The Department of Justice’s use of geofence warrants in connection with its arrest and prosecution of David Rhine — one of the January 6 defendants — illustrates how a geofence warrant operates in practice. One week after the January 6 events, the DOJ sought and obtained a geofence warrant compelling Google to identify all mobile devices within the approximate four acre area surrounding and including the Capitol Building between 2 pm and 6 pm on January 6. The DOJ’s warrant application essentially relied on a “wrong place, wrong time, therefore likely guilty of a crime” ...

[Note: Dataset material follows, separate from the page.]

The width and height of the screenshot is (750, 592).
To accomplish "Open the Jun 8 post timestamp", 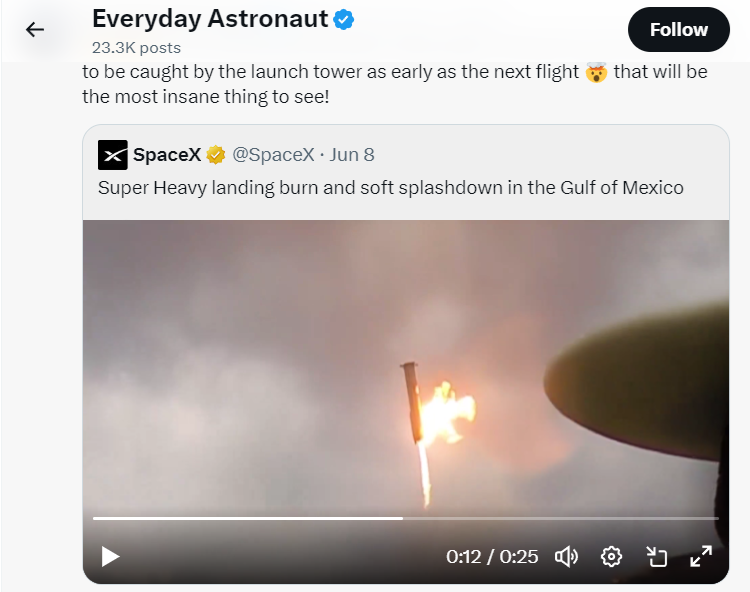I will tap(352, 155).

What is constitutionally objectionable about geofence warrants? The answer is simple: Geofence warrants satisfy neither the probable cause nor particularity requirements the Fourth Amendment demands. Geofence warrants fail these requirements because they closely resemble the general warrants (general warrants, in essence, describe a crime but lack individualized description of suspects who may have committed the crime) that have been condemned throughout American constitutional history....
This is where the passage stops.